- Text provided
◆ ◆ ◆

Skip to main content

yet (another spark) etl framework

Project description

yetl

Website: https://www.yetl.io/

Introduction

Install

pip install yetl-framework

Configuration framework for databricks pipelines. Define configuration and table dependencies in yaml config then get the table mappings config model:

Define your tables.

audit_control:
  delta_lake:
    raw_dbx_patterns_control:
      header_footer:
        sql: ../sql/{{database}}/{{table}}.sql
        depends_on:
          - raw.raw_dbx_patterns.*
      raw_audit:
        sql: ../sql/{{database}}/{{table}}.sql
        depends_on:
          - raw.raw_dbx_patterns.*
          - audit_control.raw_dbx_patterns_control.header_footer

landing:
  read:
    landing_dbx_patterns:
      customer_details_1: null
      customer_details_2: null

raw:
  delta_lake:
    raw_dbx_patterns:
      customers:
        ids: id
        depends_on:
          - landing.landing_dbx_patterns.customer_details_1
          - landing.landing_dbx_patterns.customer_details_2
        warning_thresholds:
          invalid_ratio: 0.1
          invalid_rows: 0
          max_rows: 100
          min_rows: 5
        exception_thresholds:
          invalid_ratio: 0.2
          invalid_rows: 2
          max_rows: 1000
          min_rows: 0
        custom_properties:
          process_group: 1

Define you load configuration:

version: 1.0.0
tables: ./tables.yaml

audit_control:
  delta_lake:
    # delta table properties can be set at stage level or table level
    delta_properties:
        delta.appendOnly: true
        delta.autoOptimize.autoCompact: true
        delta.autoOptimize.optimizeWrite: true
    managed: false
    create_table: true
    container: datalake
    location: /mnt/{{container}}/data/raw
    checkpoint_location: "/mnt/{{container}}/checkpoint/{{checkpoint}}"
    path: "{{database}}/{{table}}"

◆ ◆ ◆

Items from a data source
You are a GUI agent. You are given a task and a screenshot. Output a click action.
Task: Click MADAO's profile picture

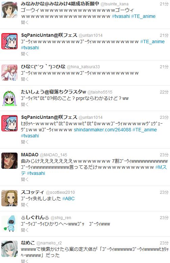coord(9,161)
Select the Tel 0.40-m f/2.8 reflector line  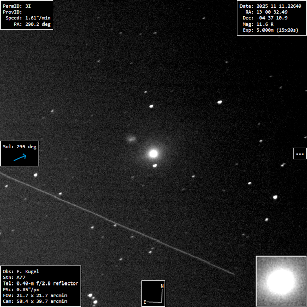click(x=40, y=283)
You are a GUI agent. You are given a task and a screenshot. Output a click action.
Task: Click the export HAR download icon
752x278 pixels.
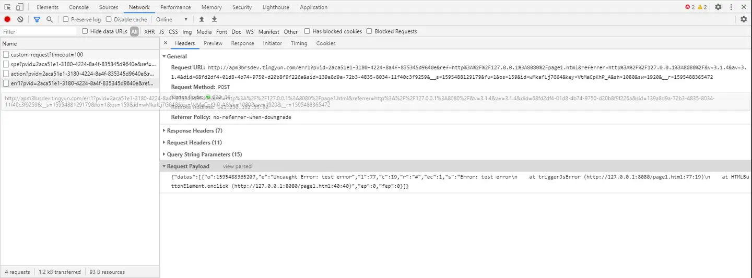214,19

◆ ◆ ◆

- Directive
Pick up the yetl project description after its final line and keep writing it.

- Task output
    options:
      checkpointLocation: default

landing:
  read:
    trigger: customerdetailscomplete-{{filename_date_format}}*.flg
    trigger_type: file
    container: datalake
    location: "/mnt/{{container}}/data/landing/dbx_patterns/{{table}}/{{path_date_format}}"
    filename: "{{table}}-{{filename_date_format}}*.csv"
    filename_date_format: "%Y%m%d"
    path_date_format: "%Y%m%d"
    format: cloudFiles
    spark_schema: ../schema/{{table.lower()}}.yaml
    options:
      # autoloader
      cloudFiles.format: csv
      cloudFiles.schemaLocation:  /mnt/{{container}}/checkpoint/{{checkpoint}}
      cloudFiles.useIncrementalListing: auto
      # schema
      inferSchema: false
      enforceSchema: true
      columnNameOfCorruptRecord: _corrupt_record
      # csv
      header: false
      mode: PERMISSIVE
      encoding: windows-1252
      delimiter: ","
      escape: '"'
      nullValue: ""
      quote: '"'
      emptyValue: ""
    
raw:
  delta_lake:
    # delta table properties can be set at stage level or table level
    delta_properties:
      delta.appendOnly: true
      delta.autoOptimize.autoCompact: true    
      delta.autoOptimize.optimizeWrite: true  
      delta.enableChangeDataFeed: false
    managed: false
    create_table: true
    container: datalake
    location: /mnt/{{container}}/data/raw
    path: "{{database}}/{{table}}"
    checkpoint_location: "/mnt/{{container}}/checkpoint/{{checkpoint}}"
    options:
      mergeSchema: true

base:
  delta_lake:
    container: datalake
    location: /mnt/{{container}}/data/base
    path: "{{database}}/{{table}}"
    options: null

Import the config objects into you pipeline:

from yetl import Config, StageType

pipeline = "auto_load_schema"
project = "test_project"
config = Config(
    project=project, pipeline=pipeline
)
table_mapping = config.get_table_mapping(
    stage=StageType.raw, table="customers"
)

print(table_mapping)

Use even less code and use the decorator pattern:

@yetl_flow(
        project="test_project", 
        stage=StageType.raw
)
def auto_load_schema(table_mapping:TableMapping):

    # << ADD YOUR PIPELINE LOGIC HERE - USING TABLE MAPPING CONFIG >>
    return table_mapping # return whatever you want here.


result = auto_load_schema(table="customers")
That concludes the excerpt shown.